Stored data

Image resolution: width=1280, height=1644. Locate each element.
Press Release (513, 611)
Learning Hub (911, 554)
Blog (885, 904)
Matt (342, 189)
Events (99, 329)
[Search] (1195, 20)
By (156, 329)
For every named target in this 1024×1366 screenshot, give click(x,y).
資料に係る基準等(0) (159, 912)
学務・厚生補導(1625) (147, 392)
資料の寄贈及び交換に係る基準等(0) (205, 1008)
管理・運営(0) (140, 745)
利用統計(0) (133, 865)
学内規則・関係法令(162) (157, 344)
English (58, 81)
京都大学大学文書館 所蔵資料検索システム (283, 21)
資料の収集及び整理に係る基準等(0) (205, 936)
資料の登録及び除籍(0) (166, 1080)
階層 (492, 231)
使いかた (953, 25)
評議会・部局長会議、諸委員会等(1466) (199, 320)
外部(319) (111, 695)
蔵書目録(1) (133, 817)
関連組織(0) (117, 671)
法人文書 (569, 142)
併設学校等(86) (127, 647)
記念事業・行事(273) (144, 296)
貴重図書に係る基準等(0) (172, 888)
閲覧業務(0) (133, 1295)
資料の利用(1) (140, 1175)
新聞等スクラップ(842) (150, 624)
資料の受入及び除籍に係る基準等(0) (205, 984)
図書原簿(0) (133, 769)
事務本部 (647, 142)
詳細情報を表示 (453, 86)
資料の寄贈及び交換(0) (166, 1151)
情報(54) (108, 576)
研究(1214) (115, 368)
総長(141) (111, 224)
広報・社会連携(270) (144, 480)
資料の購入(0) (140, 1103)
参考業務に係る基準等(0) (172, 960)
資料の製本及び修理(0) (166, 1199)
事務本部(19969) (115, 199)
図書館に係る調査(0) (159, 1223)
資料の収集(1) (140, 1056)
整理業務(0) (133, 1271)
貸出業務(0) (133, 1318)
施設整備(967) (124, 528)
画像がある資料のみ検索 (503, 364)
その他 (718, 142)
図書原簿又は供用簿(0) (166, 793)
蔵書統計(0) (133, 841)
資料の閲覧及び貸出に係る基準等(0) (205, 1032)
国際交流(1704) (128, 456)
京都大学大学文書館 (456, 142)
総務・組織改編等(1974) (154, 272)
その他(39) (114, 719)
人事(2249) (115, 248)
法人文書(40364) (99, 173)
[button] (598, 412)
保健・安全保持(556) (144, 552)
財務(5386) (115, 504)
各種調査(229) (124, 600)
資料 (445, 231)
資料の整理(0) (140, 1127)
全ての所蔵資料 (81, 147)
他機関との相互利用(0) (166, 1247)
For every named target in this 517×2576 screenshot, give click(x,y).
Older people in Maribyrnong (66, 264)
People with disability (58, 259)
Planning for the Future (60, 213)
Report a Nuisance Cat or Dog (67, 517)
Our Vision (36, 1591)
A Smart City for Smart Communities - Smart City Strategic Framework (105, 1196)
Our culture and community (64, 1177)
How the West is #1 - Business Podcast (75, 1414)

▶ **Problem statement**
From the opening line of the data above through the line holding "For every named target in this 1024×1366", give every line again exactly as it stands.

▶ **Answer space**
Image resolution: width=1280, height=1644. Locate each element.
Press Release (513, 611)
Learning Hub (911, 554)
Blog (885, 904)
Matt (342, 189)
Events (99, 329)
[Search] (1195, 20)
By (156, 329)
For every named target in this 1024×1366 screenshot, give click(x,y).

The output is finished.